You Are Here (Acceptance)


When you are trying to navigate on a hike, in a city (or in a mall) you must know where you are, and where you are going. Mostly these things are straight forward. You need new headphones, and you plug “Best Buy” in to Google Maps, which asks if you want directions from “current location?” and a route shows up to get you there.


But what happens when you don’t know your needs, or where you want to be, or even where you are? This is frequently the territory at the start of therapy. The known quantity is usually “NOT here!” You’ve reached some critical level of distress about a situation or a behavior.
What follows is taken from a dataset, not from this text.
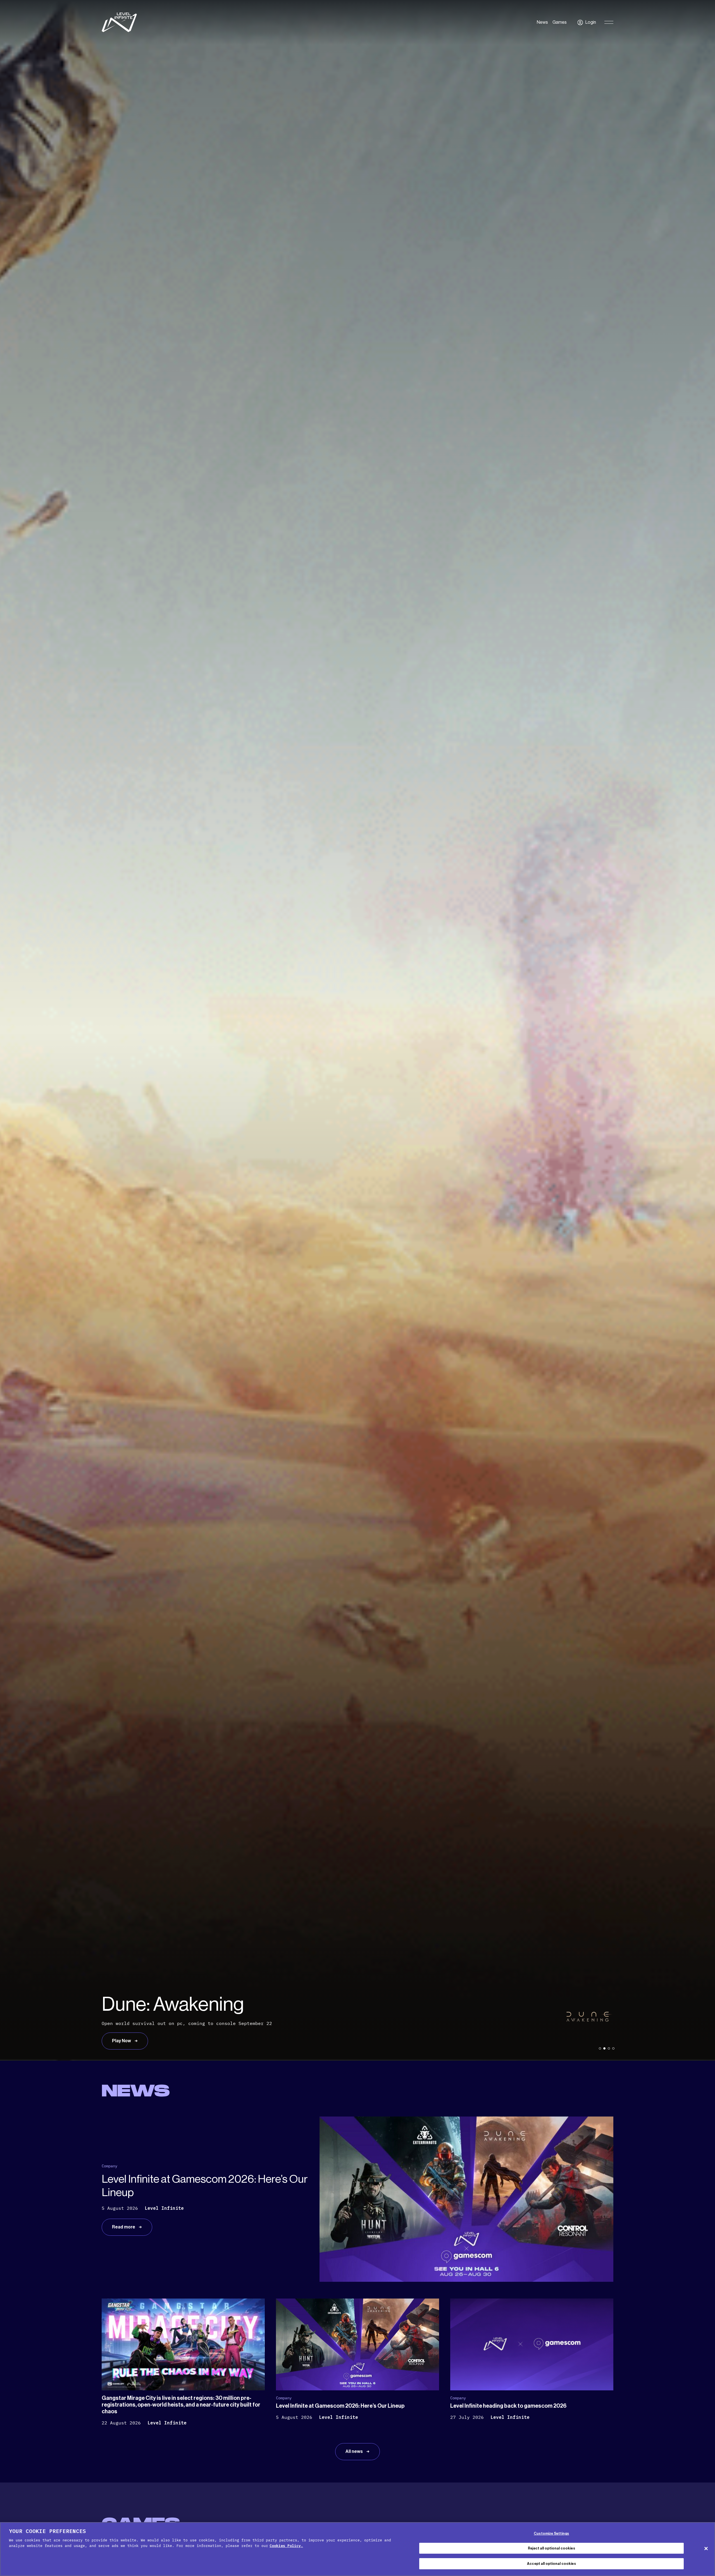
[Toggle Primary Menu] (608, 22)
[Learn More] (357, 1030)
Our brains are very good at trying to grant our wishes and make up all kinds of illusions to let us believe that we are not where we are: denial, projection, displacement, regression to name a few. And while these illusions protect us from distress, frequently they are solutions to old problems that are no longer working.
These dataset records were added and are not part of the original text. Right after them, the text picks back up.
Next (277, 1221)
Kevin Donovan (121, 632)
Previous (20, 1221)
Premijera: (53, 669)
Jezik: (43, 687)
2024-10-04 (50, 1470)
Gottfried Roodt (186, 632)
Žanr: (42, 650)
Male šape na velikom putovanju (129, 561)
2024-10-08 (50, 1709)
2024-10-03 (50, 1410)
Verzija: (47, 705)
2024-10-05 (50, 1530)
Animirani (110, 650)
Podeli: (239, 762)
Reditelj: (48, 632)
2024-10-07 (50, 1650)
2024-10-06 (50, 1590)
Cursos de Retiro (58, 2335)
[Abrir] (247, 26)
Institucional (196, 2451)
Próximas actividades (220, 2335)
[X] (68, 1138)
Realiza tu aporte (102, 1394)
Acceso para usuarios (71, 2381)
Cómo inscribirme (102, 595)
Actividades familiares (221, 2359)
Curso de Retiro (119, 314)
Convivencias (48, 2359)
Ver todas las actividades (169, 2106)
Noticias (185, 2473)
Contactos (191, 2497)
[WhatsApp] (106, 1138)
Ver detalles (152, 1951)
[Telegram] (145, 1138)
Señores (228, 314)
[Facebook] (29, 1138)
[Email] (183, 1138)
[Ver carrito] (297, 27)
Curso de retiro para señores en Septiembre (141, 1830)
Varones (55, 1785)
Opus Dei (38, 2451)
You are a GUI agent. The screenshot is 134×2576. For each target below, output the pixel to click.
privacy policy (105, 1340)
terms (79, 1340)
In steps a well-meaning friend, or a professional who says, “you’ve just got to accept it.” And what this feels like is a sense that you need to lower your standards, because this unpleasant state is “as good as it gets.” But that is not the therapeutic purpose of acceptance. It doesn’t mean that you have to be complacent about your situation and just learn to tolerate it for the long term. Though it may take a bit of short-term tolerance in order to see where you really are.


“Happier,” “wealthier,” “more generous,” “more gracious,” these are all comparison words. In order to know if you have gotten “happier” you have to know how unhappy you were to begin with. Because being happier is about moving away from your own distress, not being happier than your neighbor. (If you don’t know how happy you are, how can you even know how happy your neighbor is anyway?) So, acceptance is knowing that on a happiness scale going from 0 = not happy at all to 10 =the greatest possible happiness, you are currently at a 1.5. When you move to a 3 you have achieved “happier.” And accepting that as an achievement means you know you’ve moved on the scale, but you can also keep moving.
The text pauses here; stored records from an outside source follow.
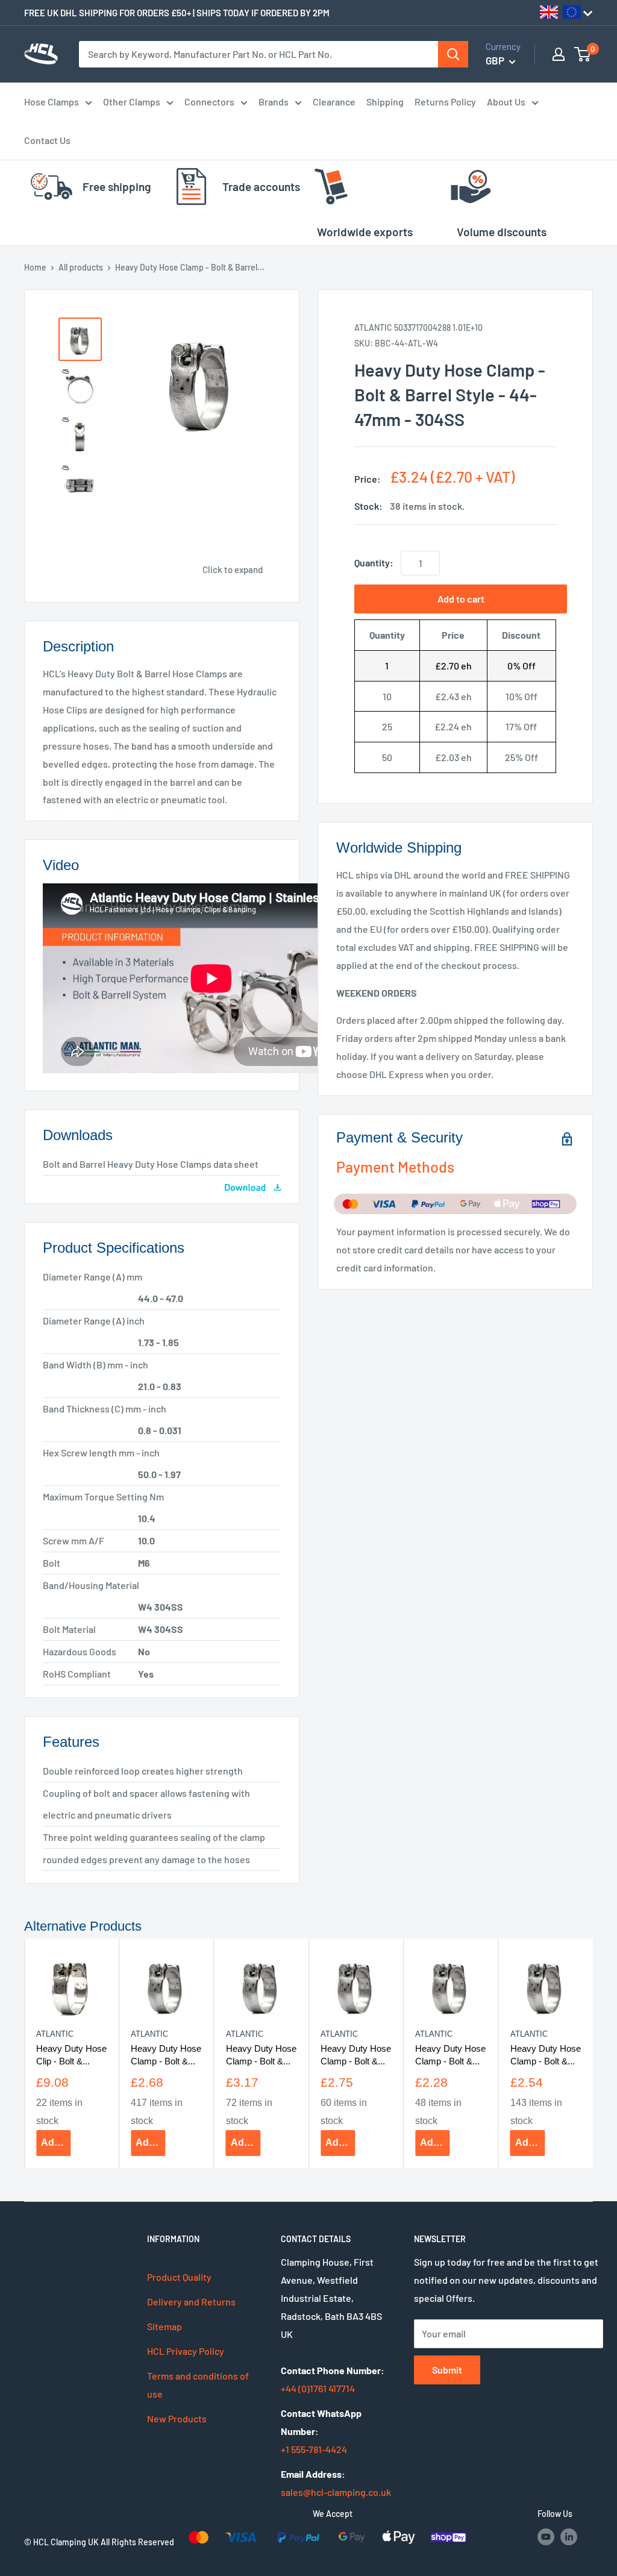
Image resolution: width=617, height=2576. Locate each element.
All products (80, 267)
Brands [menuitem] (273, 101)
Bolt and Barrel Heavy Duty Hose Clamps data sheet (150, 1164)
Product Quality (179, 2277)
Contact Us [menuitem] (47, 140)
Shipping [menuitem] (385, 101)
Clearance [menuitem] (334, 101)
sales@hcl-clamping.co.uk (336, 2492)
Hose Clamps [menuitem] (51, 101)
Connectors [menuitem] (209, 101)
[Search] (453, 54)
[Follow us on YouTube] (545, 2536)
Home (35, 267)
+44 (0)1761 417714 (318, 2388)
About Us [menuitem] (506, 101)
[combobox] (259, 54)
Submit (447, 2369)
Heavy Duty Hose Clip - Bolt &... (71, 2054)
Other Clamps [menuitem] (131, 101)
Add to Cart (55, 2142)
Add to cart (460, 598)
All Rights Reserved (137, 2542)
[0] (582, 54)
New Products (177, 2418)
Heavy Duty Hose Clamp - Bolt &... (166, 2054)
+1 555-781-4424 (314, 2449)
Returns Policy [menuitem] (445, 101)
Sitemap (164, 2326)
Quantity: (373, 562)
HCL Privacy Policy (185, 2351)
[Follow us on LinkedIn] (568, 2536)
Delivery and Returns (191, 2301)
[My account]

Another part of acceptance is when you seem to be backtracking. Something occurs and you move to 2 on your happiness scale. It happens, but probably because you were making movement on a different scale. Like a path up the side of a steep mountain, when you make that hairpin turn, it looks like you are going “backwards” but you are higher up the mountain.


Acceptance is the starting point, a means of saying “right now, I am HERE.” It doesn’t mean giving in, giving up, or not trying. It means gaining clarity, understanding, and beginning.


Where are you right now?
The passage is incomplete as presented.